**PROBLEM TO WORK ON**
Copy the rows starting at the line that contains "At what coordinates should I click to accomplish: Toggle" and ending at the line that contains "(x=143, y=94)", replacing "histogram" with "waveform" and leaving everything else unchanged.

Saved entries
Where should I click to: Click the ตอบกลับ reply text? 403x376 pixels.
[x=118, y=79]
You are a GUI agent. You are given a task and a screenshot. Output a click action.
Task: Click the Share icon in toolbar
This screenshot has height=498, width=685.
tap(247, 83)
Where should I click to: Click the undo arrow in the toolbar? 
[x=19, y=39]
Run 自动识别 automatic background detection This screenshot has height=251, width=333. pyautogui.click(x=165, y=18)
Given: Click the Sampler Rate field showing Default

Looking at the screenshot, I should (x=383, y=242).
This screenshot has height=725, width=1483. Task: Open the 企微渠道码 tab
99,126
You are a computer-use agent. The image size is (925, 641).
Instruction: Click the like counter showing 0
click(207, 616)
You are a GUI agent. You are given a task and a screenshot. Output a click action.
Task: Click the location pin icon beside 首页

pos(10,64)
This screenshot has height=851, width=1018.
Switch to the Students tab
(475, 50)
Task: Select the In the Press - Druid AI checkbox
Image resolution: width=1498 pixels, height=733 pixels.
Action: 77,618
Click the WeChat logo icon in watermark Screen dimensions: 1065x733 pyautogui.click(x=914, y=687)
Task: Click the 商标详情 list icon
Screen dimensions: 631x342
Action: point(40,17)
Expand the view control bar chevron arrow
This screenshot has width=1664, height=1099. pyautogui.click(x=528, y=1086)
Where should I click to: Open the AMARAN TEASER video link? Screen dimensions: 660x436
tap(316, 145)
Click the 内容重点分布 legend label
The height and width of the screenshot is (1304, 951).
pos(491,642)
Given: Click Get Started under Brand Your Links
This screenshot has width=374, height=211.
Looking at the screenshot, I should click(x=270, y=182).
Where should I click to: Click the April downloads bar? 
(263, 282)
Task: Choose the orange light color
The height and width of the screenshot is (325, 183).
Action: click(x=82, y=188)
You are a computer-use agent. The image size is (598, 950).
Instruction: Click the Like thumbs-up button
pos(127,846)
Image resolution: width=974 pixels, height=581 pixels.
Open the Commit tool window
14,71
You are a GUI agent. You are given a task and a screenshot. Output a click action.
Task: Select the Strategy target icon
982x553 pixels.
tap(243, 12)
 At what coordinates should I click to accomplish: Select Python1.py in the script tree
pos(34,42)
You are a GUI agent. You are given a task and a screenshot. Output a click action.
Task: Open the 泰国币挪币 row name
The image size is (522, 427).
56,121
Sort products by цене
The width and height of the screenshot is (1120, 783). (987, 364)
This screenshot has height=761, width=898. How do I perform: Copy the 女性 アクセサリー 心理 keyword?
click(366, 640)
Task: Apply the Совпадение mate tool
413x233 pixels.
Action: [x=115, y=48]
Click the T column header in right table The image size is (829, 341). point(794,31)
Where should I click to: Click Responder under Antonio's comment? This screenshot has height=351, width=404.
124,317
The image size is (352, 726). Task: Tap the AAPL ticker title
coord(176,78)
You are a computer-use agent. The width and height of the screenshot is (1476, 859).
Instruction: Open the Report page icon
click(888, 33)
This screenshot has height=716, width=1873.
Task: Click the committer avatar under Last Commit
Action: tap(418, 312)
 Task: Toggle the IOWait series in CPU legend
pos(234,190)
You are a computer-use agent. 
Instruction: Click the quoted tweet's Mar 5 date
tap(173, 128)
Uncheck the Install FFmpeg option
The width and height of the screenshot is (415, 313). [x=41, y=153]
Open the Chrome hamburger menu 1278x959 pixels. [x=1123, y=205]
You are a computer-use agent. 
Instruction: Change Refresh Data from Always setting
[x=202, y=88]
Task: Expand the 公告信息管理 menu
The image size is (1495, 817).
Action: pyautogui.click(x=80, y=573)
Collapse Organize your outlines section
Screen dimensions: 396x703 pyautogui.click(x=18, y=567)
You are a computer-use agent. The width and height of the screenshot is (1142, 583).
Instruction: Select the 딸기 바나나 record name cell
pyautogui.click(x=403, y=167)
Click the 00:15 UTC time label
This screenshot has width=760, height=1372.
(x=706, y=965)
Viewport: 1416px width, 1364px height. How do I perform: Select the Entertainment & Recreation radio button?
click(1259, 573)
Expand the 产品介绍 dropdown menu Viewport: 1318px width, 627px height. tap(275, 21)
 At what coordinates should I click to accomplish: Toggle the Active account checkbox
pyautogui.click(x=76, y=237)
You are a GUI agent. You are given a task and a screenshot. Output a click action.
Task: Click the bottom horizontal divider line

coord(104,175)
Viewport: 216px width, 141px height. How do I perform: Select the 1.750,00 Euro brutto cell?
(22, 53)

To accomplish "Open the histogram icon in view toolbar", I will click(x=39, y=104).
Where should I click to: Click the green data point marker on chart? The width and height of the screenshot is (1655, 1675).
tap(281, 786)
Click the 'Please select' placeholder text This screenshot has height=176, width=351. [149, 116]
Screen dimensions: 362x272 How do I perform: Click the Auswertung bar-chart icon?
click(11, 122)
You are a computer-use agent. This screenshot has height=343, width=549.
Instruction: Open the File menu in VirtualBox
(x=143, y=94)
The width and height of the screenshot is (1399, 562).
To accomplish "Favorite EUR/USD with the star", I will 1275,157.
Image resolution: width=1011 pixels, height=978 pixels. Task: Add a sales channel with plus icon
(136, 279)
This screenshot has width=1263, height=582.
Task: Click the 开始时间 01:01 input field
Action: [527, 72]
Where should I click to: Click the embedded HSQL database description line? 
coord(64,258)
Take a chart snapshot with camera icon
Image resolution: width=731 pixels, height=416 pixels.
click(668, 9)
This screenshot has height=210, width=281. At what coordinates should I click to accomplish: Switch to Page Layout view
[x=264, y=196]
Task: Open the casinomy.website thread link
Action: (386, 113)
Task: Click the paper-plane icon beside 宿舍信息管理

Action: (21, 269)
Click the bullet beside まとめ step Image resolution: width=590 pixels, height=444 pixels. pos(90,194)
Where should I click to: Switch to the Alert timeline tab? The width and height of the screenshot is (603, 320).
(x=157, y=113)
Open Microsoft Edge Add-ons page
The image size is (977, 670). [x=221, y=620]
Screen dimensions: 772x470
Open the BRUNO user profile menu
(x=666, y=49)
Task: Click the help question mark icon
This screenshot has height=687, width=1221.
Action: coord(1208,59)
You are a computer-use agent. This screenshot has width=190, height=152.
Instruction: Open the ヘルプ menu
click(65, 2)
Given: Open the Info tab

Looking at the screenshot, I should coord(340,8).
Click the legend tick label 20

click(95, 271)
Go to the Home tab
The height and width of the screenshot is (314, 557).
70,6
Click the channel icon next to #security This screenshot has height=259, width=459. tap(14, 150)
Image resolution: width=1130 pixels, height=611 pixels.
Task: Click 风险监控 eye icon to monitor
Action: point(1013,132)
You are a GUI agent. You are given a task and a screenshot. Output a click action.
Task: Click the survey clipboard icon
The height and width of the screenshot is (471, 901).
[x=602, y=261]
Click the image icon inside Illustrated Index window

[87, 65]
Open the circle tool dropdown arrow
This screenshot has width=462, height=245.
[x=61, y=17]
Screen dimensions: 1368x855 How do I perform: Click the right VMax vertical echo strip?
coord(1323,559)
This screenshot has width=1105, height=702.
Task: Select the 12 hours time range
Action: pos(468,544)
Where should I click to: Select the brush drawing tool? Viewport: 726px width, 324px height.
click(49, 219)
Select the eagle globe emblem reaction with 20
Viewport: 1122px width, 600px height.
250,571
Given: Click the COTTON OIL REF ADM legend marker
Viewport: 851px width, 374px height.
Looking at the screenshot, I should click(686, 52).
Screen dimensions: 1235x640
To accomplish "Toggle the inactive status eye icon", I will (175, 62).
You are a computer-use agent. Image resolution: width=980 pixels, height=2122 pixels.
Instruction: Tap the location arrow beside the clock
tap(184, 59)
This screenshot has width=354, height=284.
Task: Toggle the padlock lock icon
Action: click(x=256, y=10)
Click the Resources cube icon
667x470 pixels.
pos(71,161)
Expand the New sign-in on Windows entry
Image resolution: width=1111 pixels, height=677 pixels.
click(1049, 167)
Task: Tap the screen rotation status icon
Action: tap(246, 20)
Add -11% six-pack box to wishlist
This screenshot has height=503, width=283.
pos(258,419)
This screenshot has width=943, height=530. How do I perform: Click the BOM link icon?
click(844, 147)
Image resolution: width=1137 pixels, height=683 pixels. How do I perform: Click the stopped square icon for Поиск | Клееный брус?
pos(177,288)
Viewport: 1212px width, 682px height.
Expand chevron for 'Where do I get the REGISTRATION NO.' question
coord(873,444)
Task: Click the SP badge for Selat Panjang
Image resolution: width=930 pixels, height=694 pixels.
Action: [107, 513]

**COMPLETE ANSWER**
 At what coordinates should I click to accomplish: Toggle the Active account checkbox
pyautogui.click(x=76, y=237)
You are a GUI agent. You are given a task and a screenshot. Output a click action.
Task: Click the bottom horizontal divider line

coord(104,175)
Viewport: 216px width, 141px height. How do I perform: Select the 1.750,00 Euro brutto cell?
(22, 53)

To accomplish "Open the waveform icon in view toolbar", I will click(x=39, y=104).
Where should I click to: Click the green data point marker on chart? The width and height of the screenshot is (1655, 1675).
tap(281, 786)
Click the 'Please select' placeholder text This screenshot has height=176, width=351. [149, 116]
Screen dimensions: 362x272 How do I perform: Click the Auswertung bar-chart icon?
click(11, 122)
You are a computer-use agent. This screenshot has height=343, width=549.
Instruction: Open the File menu in VirtualBox
(x=143, y=94)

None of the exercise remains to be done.